Since the pictures are not wanted, reproduce only the rest of the records, exactly as given.

→ LISTED RECORDS:
# # # #

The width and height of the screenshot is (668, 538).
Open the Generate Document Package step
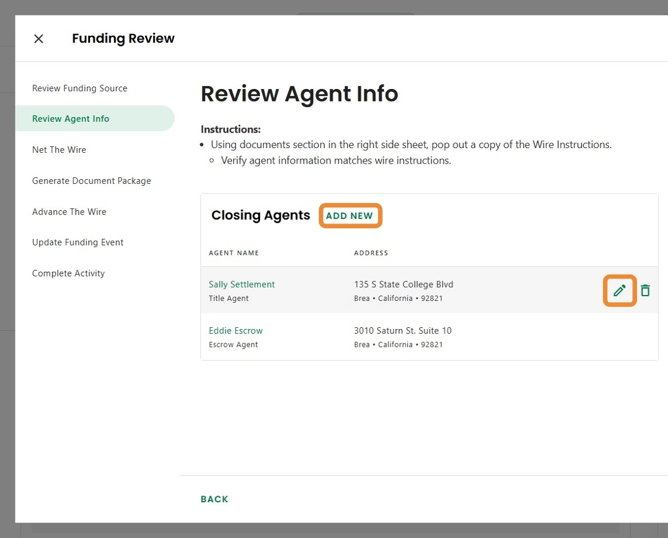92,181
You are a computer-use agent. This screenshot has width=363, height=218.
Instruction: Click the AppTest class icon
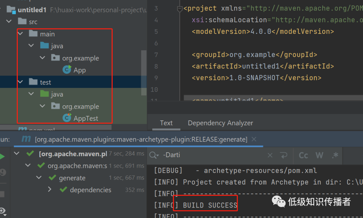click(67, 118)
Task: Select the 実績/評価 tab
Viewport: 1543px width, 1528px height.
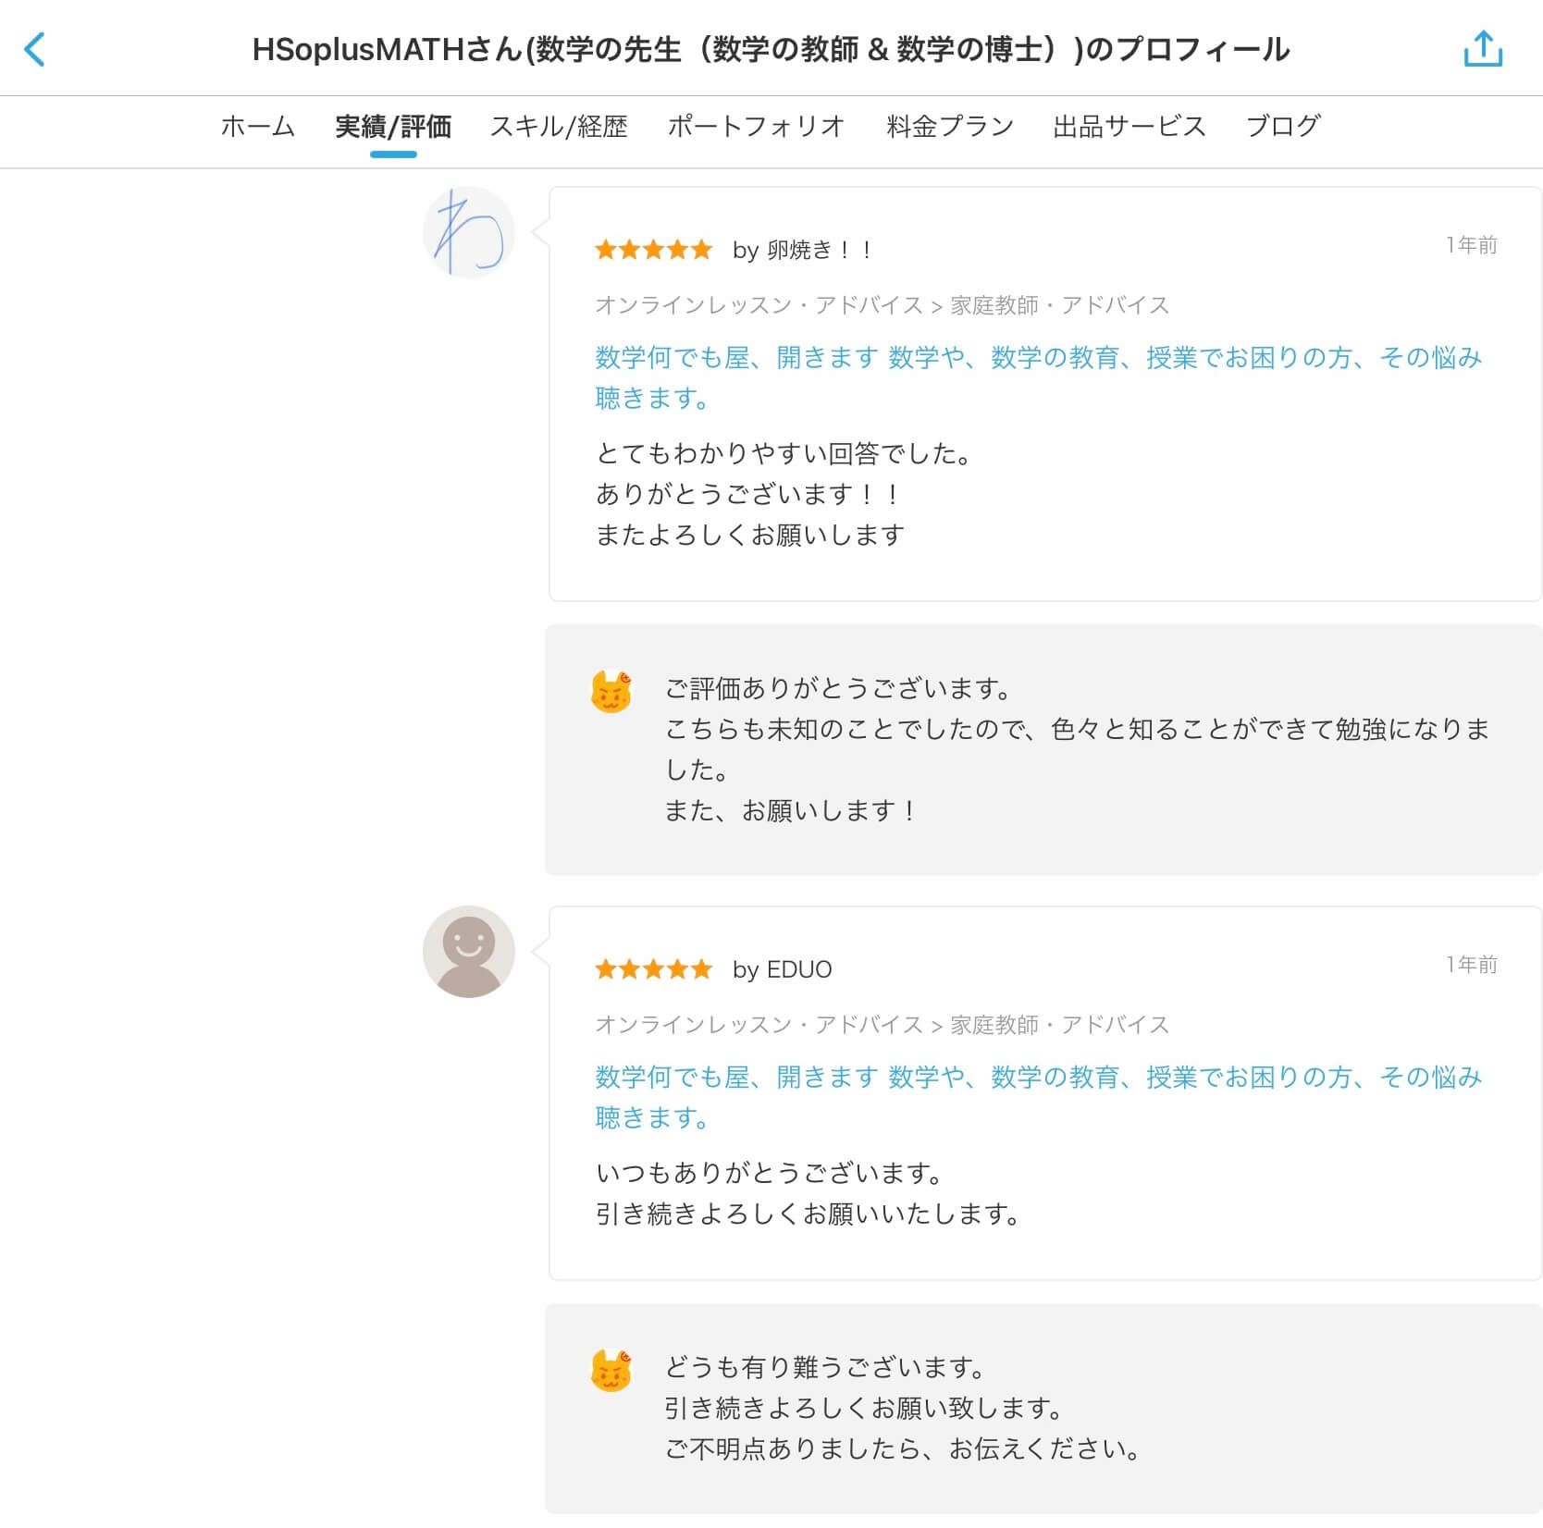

# # # #

→ ANSWER FOR THE TASK:
The width and height of the screenshot is (668, 538).
Open the Generate Document Package step
92,181
You are a computer-use agent. This screenshot has width=363, height=218.
Instruction: Click the AppTest class icon
click(67, 118)
Task: Select the 実績/評価 tab
Viewport: 1543px width, 1528px height.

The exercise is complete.